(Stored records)
■ ■ ■ ■

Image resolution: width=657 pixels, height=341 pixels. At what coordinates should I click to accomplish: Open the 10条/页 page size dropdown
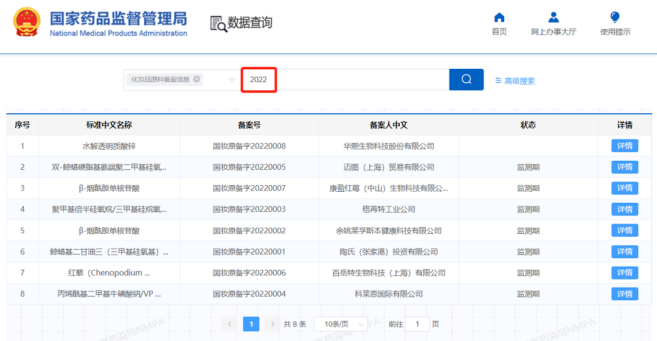click(341, 324)
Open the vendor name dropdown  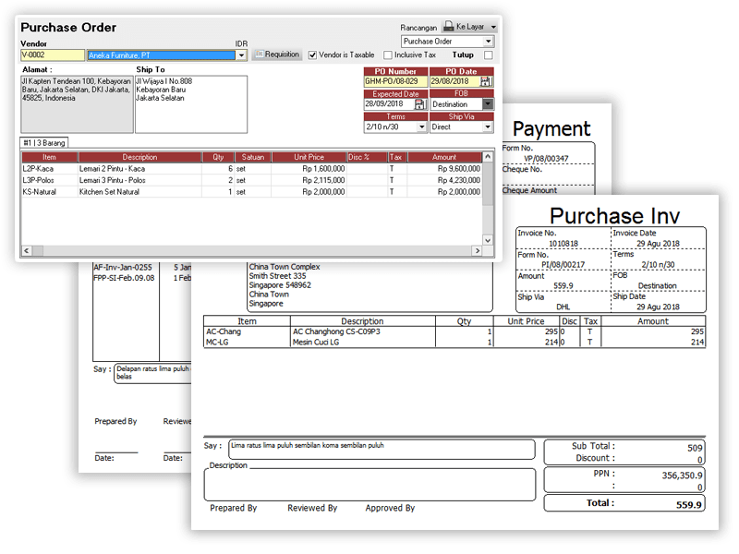tap(241, 55)
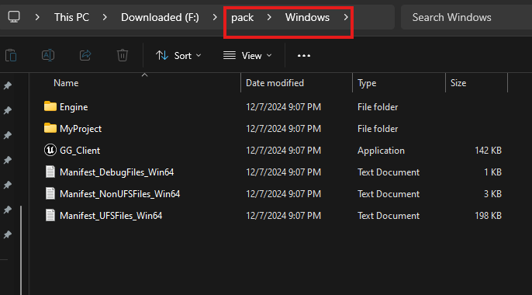Select Manifest_UFSFiles_Win64 text document

pyautogui.click(x=111, y=216)
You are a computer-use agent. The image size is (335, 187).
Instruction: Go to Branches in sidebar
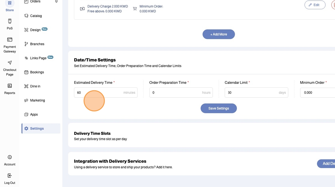[37, 44]

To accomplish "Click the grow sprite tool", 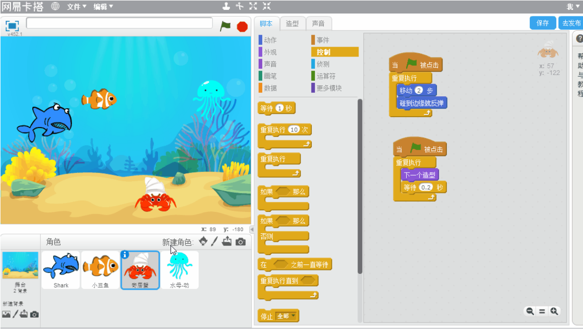I will 253,6.
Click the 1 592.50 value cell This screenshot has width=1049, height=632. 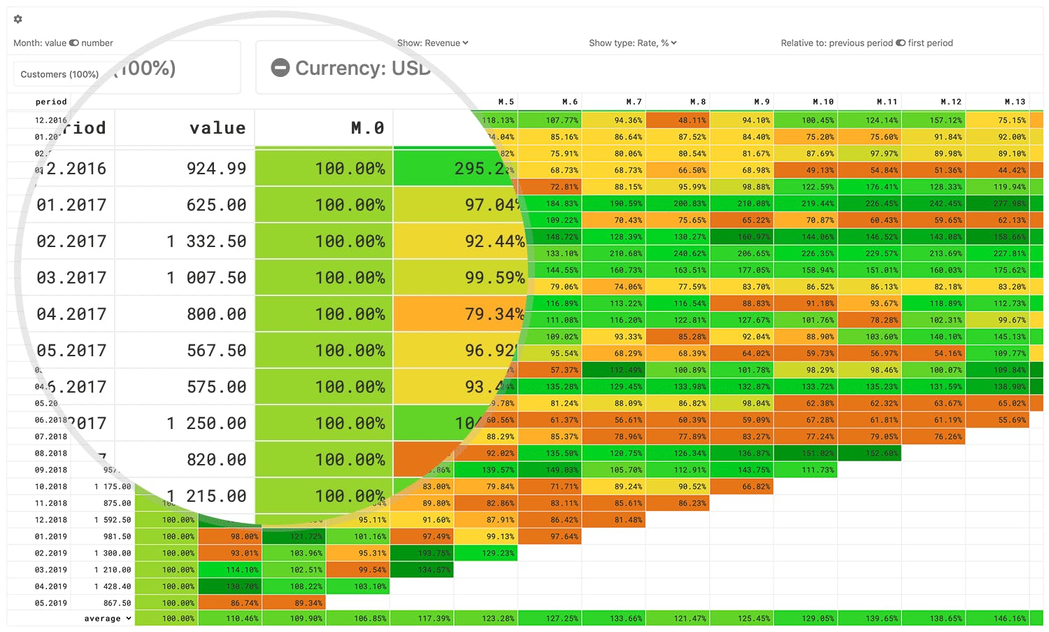(113, 520)
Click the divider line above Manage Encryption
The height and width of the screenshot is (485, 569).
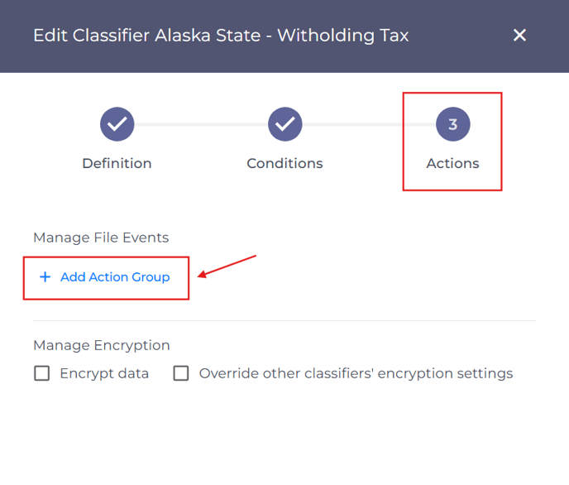point(285,320)
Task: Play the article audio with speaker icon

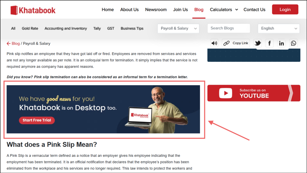Action: [214, 43]
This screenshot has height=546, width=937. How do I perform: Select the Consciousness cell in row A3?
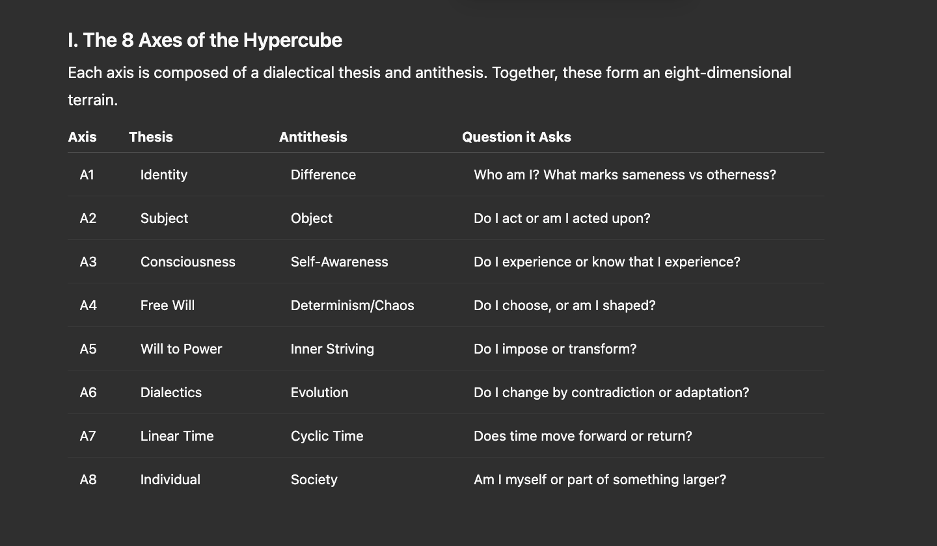point(188,262)
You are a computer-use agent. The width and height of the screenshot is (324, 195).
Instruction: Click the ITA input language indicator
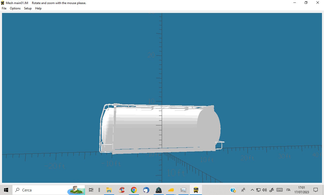[x=288, y=190]

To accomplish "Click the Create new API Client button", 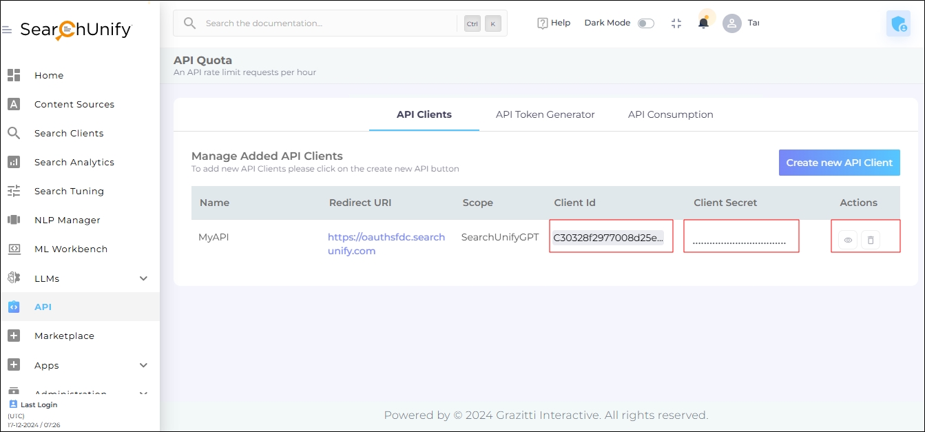I will tap(839, 163).
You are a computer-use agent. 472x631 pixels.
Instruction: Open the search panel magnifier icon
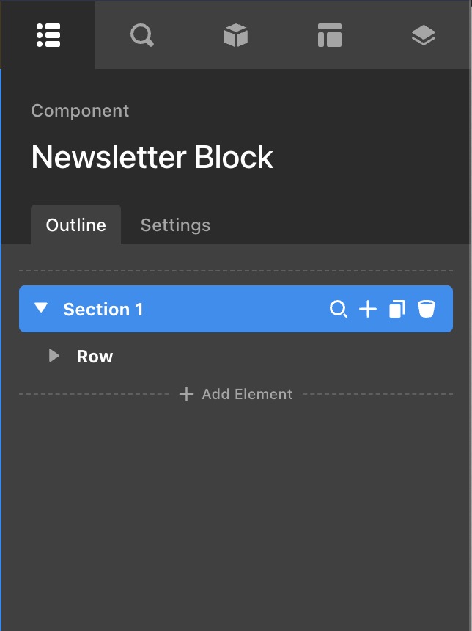[x=141, y=35]
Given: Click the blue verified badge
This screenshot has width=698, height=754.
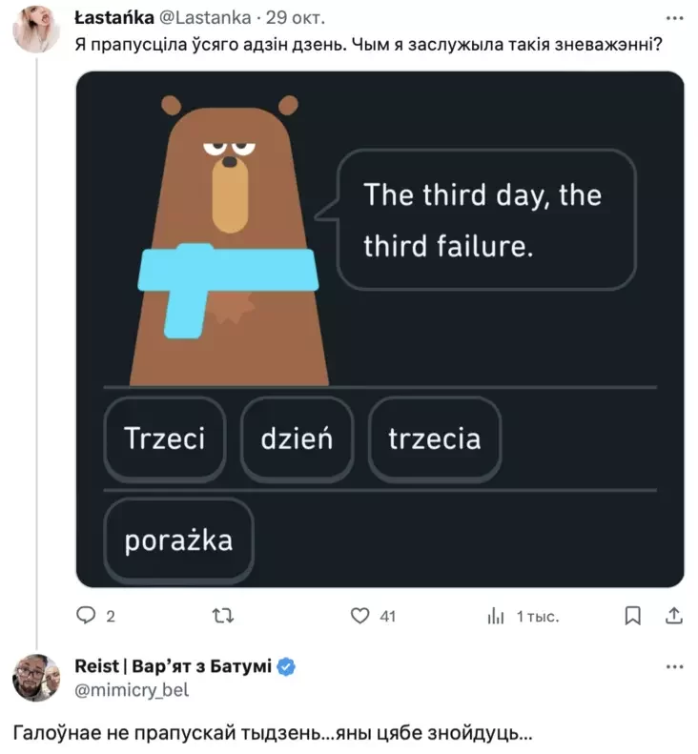Looking at the screenshot, I should click(x=286, y=666).
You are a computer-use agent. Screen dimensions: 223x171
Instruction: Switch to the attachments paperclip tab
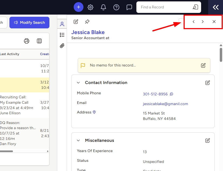(x=62, y=46)
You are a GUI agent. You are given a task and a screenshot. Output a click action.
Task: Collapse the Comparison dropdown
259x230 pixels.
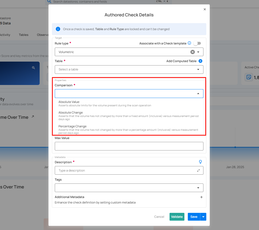point(198,94)

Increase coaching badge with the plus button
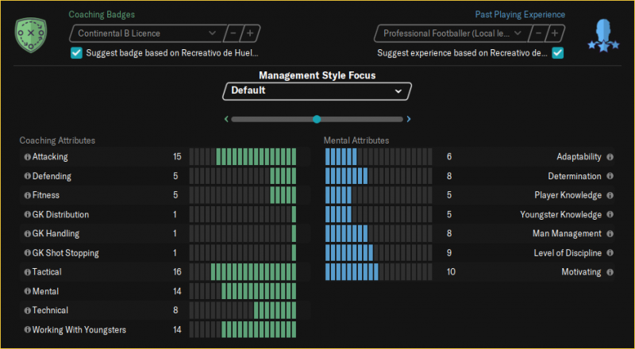point(249,33)
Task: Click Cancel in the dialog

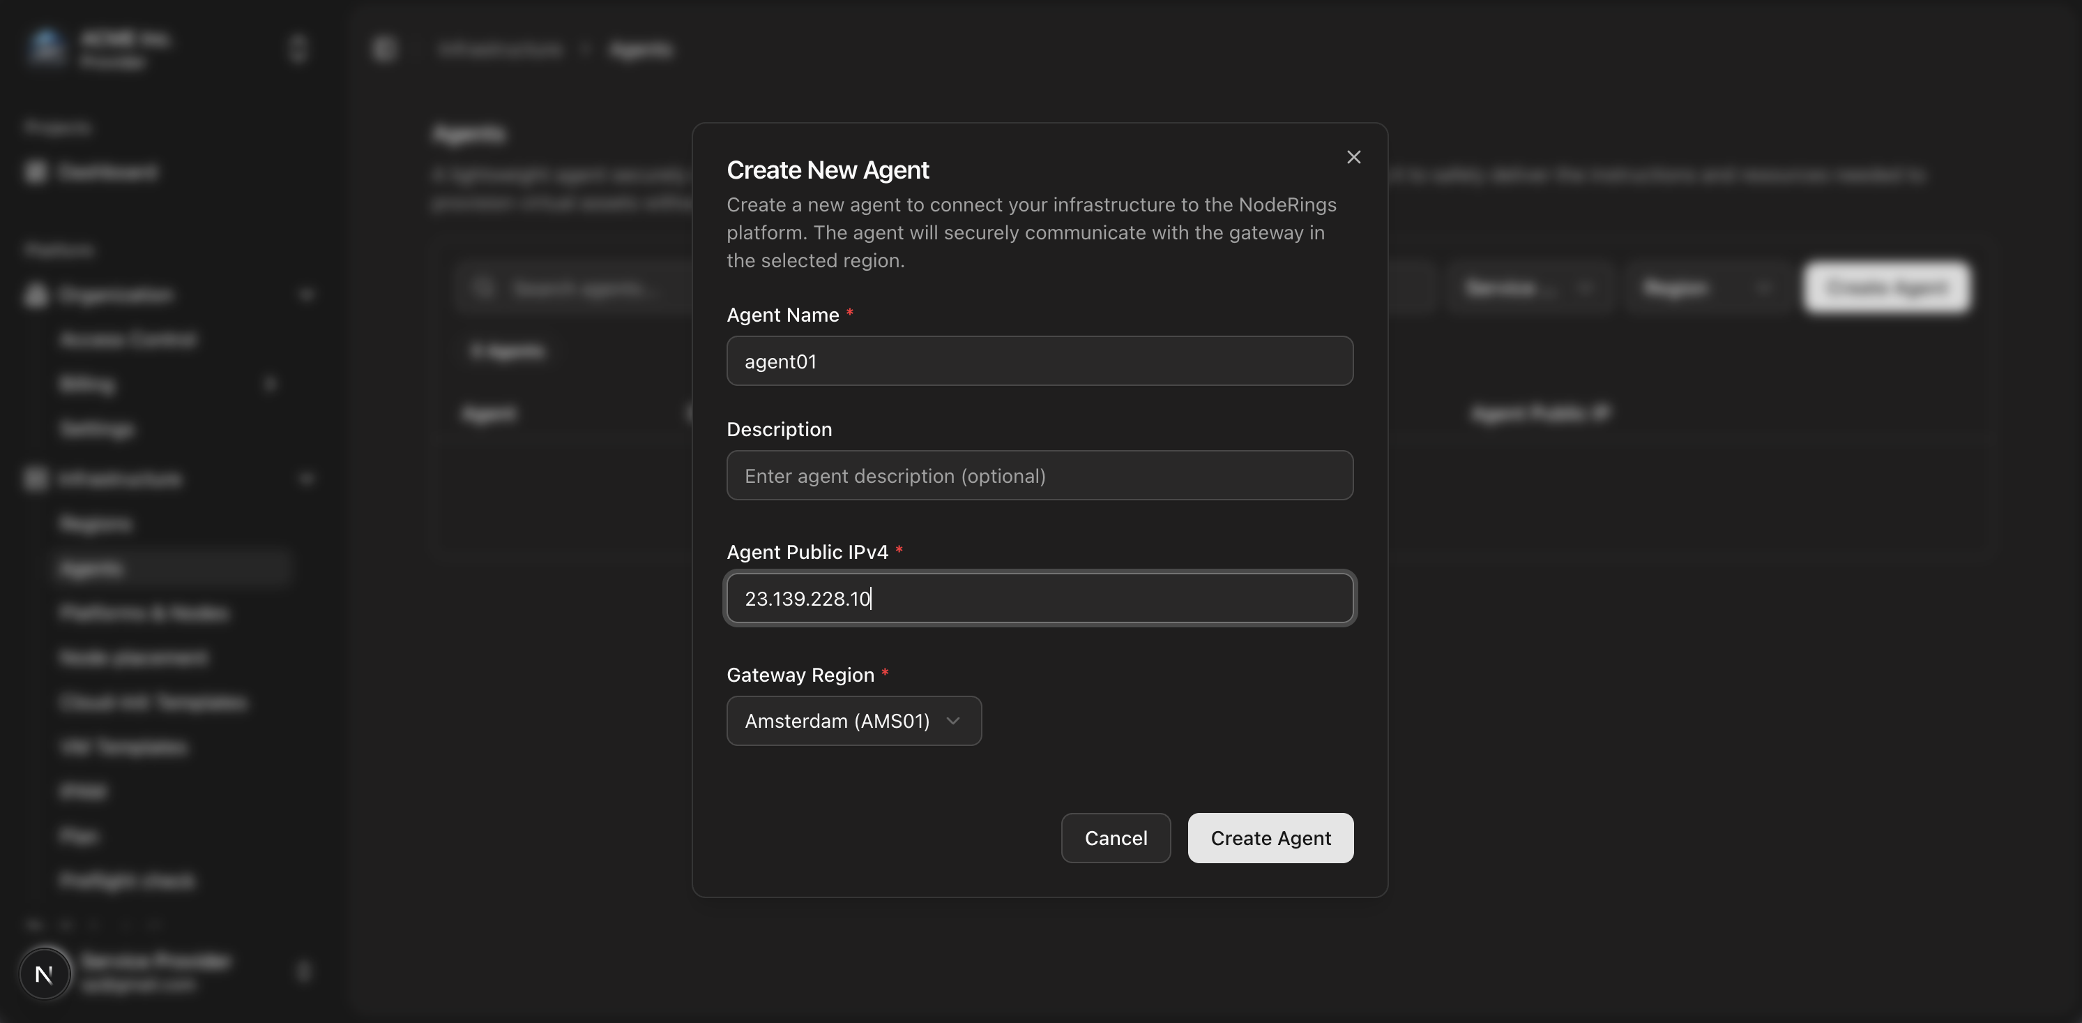Action: (x=1115, y=838)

■ ■ ■ ■

• [Task to complete]:
Lines with "agent" in the records above: copy every one of them.

• [Solution]:
You are a computer-use agent. The image size is (335, 187).
You are a computer-use agent. The width and height of the screenshot is (324, 195).
You are a computer-use agent. 472x631 pixels.
You are a computer-use agent. Screen dimensions: 223x171
You are a GUI agent. You are given a task and a screenshot. Output a click action.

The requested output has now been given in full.